----- GIVEN INFORMATION -----
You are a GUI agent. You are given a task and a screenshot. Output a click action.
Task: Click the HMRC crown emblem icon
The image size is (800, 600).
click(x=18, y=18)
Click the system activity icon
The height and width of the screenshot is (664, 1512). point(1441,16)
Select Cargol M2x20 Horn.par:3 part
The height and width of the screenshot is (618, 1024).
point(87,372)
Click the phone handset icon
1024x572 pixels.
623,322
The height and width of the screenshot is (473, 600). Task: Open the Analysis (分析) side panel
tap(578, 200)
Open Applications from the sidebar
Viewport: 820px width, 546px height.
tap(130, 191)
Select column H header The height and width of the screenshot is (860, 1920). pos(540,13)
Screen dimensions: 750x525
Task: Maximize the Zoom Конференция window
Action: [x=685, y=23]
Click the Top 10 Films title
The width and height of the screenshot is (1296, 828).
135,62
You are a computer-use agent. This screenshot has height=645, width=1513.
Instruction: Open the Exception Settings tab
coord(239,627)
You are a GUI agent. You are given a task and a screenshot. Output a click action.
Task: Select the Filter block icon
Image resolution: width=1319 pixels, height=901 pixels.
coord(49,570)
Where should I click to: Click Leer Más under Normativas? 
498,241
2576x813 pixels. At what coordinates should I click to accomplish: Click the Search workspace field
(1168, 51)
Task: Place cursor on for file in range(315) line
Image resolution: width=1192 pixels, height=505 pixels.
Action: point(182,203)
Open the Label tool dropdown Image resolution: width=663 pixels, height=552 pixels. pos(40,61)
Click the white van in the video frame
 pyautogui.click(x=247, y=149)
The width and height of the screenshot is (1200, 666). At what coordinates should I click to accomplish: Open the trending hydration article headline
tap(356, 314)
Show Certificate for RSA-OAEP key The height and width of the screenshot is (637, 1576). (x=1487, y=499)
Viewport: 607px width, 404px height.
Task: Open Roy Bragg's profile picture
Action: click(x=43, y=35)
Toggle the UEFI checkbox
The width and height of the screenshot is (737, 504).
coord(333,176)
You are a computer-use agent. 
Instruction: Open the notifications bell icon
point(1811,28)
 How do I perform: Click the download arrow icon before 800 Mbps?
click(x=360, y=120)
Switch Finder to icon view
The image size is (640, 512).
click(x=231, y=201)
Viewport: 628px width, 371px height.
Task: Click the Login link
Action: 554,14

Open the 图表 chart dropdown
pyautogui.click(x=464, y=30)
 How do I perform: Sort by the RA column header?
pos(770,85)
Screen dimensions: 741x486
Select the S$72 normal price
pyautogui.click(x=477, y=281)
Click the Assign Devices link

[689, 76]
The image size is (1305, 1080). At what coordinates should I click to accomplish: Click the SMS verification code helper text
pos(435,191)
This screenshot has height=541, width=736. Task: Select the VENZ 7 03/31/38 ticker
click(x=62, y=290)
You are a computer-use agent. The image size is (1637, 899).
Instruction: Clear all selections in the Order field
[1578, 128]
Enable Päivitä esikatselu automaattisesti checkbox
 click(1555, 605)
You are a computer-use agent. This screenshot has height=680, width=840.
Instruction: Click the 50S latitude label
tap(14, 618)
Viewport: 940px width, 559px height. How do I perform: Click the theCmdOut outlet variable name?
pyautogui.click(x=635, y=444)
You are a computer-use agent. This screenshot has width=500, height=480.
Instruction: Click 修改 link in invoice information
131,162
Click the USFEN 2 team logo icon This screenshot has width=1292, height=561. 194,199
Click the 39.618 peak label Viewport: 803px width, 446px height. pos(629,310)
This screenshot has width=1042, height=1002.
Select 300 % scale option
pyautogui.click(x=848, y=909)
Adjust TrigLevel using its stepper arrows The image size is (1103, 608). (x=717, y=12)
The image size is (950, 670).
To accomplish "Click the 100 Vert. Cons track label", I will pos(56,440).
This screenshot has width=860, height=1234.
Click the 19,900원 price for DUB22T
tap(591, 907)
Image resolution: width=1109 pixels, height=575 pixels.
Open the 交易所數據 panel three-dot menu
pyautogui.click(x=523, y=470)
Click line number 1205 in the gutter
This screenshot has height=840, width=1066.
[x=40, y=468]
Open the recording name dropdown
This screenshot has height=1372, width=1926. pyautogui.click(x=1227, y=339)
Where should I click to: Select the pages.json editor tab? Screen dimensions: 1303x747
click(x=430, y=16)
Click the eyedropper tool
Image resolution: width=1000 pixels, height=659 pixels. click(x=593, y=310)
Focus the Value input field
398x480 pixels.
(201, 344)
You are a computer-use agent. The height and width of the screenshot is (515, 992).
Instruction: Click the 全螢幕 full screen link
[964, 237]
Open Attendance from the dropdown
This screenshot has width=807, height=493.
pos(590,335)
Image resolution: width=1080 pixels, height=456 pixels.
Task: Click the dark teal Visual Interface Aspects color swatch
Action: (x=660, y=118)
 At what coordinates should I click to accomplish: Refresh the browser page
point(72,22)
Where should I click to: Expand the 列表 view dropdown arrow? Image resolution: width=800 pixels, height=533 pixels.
-----
Search the entries above for "from". Show every line that has it.

Open Applications from the sidebar
Open Attendance from the dropdown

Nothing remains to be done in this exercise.